Esse estudo assinala vários aspectos importantes. Primeiro, que mesmo uma criança com apenas 18 meses irá ajudar espontaneamente, sem que alguém lhe peça, o que é consistente com a noção de Darwin e de Tomasello de que nascemos para cooperar. Segundo, essas crianças não ajudariam em qualquer situação, mas apenas quando a ideia de um laço pessoal ou de confiança estivesse ativo em suas mentes (no caso, causada por terem visto duas bonecas numa relação de amizade). Na vida normal, fora do laboratório, a ideia de confiança e amizade estaria ativa quando estivessem com pessoas que amassem e em quem confiassem, como os membros de suas famílias. Terceiro, tanto a deixa da amizade quanto o objetivo de cooperar agem inconscientemente. Eles estavam lá, num detalhe sutil, no fundo, e não como o principal elemento da fotografia. Mesmo assim, a presença dessas duas bonecas amigas no canto das figuras fora suficiente para inconscientemente sugerir a ideia de laços sociais nas crianças, e essa deixa para a confiança e a amizade foi o portal que levou a seu comportamento cooperativo espontâneo.

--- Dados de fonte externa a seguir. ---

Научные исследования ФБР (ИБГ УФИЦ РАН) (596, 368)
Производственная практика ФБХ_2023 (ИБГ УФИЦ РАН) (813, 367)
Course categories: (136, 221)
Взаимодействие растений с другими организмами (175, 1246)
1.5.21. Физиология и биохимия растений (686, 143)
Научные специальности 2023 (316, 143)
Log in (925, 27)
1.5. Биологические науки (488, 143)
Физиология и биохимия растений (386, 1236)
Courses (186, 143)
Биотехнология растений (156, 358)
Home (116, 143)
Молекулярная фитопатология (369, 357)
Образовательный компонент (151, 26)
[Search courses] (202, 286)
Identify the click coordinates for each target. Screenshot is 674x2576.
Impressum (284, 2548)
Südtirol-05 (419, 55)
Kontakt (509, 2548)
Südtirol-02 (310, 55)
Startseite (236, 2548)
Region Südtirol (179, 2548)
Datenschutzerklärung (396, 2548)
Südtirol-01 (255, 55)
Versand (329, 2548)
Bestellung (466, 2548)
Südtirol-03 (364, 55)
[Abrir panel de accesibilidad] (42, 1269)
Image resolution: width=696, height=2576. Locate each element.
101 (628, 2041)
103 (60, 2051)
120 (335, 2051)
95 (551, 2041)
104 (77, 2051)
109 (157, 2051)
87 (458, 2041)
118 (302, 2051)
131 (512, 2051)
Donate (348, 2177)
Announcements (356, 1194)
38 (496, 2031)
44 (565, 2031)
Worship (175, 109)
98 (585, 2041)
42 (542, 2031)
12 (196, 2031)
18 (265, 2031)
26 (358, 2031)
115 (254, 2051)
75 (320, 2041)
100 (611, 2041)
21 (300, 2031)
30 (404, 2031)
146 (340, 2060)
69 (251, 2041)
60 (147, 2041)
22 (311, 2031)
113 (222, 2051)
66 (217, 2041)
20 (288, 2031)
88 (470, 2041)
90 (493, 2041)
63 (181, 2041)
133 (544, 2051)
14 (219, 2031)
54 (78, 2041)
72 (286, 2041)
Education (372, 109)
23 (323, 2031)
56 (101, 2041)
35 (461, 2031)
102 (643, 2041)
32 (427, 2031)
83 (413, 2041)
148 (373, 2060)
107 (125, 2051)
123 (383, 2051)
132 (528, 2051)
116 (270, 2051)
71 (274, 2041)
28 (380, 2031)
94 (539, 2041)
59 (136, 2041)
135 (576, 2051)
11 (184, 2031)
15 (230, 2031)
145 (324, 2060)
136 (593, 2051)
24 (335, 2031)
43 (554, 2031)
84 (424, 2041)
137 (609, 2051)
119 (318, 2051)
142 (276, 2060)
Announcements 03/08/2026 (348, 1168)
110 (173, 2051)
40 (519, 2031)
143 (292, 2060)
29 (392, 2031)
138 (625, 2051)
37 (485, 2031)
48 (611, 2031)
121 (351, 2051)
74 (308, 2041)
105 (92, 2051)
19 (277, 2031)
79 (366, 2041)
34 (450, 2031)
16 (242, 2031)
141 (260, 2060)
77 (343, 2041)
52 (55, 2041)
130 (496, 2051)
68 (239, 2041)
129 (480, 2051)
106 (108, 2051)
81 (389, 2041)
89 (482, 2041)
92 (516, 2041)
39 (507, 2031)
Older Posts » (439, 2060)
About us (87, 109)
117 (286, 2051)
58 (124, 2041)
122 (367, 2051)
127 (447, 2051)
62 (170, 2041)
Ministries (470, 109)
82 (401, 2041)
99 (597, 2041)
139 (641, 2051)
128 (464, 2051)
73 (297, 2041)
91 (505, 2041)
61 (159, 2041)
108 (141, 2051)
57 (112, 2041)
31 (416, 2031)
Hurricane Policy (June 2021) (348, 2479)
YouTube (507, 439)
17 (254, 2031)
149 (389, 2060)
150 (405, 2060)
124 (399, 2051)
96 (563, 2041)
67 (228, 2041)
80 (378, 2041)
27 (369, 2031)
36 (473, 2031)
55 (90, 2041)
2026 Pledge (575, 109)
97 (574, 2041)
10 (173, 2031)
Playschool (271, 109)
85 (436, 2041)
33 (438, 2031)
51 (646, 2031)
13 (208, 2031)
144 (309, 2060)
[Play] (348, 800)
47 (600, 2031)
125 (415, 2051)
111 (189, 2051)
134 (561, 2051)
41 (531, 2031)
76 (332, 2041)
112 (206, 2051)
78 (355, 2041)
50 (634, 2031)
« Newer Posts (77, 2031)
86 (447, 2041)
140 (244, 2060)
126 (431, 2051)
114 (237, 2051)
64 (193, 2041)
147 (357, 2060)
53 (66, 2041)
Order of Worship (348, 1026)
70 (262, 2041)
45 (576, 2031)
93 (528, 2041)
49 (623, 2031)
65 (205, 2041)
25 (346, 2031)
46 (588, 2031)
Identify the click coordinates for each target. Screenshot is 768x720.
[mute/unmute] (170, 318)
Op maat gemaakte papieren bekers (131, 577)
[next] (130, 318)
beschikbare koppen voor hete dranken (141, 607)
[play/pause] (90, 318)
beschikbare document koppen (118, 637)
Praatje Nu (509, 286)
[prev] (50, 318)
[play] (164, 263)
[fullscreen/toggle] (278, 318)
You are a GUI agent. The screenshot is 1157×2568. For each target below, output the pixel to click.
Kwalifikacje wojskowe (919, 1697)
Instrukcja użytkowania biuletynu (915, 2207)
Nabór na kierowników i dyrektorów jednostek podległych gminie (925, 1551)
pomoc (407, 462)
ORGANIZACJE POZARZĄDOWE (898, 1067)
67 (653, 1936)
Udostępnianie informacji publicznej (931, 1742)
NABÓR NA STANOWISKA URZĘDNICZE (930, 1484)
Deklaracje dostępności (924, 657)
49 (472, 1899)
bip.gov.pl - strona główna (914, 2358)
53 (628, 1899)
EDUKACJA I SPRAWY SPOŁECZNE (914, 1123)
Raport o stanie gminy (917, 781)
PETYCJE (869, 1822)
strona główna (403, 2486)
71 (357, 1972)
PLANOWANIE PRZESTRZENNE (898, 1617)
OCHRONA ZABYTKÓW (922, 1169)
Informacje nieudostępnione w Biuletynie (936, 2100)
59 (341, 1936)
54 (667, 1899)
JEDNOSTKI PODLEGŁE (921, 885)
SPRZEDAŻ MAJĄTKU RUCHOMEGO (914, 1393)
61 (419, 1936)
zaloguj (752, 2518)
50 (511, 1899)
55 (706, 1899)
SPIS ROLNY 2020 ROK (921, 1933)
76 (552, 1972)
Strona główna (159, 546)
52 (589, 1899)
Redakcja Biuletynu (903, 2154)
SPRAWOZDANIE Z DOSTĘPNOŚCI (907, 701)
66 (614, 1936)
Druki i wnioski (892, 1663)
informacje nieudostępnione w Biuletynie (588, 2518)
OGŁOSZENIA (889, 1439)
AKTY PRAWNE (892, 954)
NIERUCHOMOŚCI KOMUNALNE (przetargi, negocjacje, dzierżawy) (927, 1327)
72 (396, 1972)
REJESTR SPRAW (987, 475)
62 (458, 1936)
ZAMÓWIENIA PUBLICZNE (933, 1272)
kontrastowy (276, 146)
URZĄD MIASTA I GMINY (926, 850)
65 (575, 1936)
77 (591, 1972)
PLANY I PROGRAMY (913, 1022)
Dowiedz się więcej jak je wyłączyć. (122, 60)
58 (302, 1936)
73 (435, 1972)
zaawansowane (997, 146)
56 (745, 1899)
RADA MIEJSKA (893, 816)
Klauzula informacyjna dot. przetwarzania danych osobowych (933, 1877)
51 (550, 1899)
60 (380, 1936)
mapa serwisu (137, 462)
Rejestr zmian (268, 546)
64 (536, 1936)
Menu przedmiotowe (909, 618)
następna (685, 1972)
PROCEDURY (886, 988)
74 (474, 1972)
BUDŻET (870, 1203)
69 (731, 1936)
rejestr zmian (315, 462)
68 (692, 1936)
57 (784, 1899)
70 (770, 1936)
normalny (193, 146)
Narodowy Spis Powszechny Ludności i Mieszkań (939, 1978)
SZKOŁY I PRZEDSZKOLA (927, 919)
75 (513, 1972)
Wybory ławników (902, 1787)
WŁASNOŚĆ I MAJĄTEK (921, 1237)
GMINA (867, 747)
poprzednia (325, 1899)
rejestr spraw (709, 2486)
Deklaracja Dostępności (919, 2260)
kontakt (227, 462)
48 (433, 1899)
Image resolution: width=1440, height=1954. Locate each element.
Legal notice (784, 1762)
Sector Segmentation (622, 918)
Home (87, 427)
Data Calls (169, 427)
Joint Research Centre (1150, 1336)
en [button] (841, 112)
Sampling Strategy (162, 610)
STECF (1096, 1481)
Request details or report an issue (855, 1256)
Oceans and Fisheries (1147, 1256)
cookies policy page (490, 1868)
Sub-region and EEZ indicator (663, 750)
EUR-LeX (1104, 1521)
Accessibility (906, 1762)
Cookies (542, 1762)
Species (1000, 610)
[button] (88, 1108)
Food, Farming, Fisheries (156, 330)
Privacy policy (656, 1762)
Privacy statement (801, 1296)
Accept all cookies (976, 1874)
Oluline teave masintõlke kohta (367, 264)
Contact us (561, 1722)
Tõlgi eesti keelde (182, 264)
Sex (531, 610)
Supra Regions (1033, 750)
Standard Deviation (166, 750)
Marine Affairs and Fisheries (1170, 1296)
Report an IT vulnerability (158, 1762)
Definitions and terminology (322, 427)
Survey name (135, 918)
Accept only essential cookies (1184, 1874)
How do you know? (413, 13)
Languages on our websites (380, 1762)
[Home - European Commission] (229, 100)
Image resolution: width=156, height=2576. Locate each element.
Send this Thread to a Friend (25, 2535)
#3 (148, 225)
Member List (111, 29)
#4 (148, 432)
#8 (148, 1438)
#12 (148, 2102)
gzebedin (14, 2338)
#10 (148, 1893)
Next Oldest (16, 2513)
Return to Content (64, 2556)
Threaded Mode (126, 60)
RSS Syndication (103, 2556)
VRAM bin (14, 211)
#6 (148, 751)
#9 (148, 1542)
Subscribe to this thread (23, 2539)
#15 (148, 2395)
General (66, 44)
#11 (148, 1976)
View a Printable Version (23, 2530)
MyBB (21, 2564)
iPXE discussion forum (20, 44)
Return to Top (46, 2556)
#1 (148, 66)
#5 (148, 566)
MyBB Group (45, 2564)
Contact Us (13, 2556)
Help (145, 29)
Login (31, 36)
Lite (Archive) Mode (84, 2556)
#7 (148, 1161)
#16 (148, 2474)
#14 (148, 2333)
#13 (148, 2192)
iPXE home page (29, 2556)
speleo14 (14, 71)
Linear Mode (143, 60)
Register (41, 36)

Às vezes, portanto, uma tendência inata ou evoluída não se manifesta em nossa vida a troco de nada. Nós cooperamos, sim, mas apenas com pessoas nas quais sentimos que podemos confiar. Isso faz muito sentido no aspecto adaptativo, pois poderia haver quem se aproveitasse de nós (como acontece muitas vezes) se confiássemos cegamente em todos e cooperássemos com qualquer um. Aprender e saber em quem podemos ou não confiar é uma de nossas grandes tarefas na vida, e como demonstra o estudo de Over e Carpenter com as crianças de dezoito meses, já começamos a fazer essas escolhas pouco depois de nascer.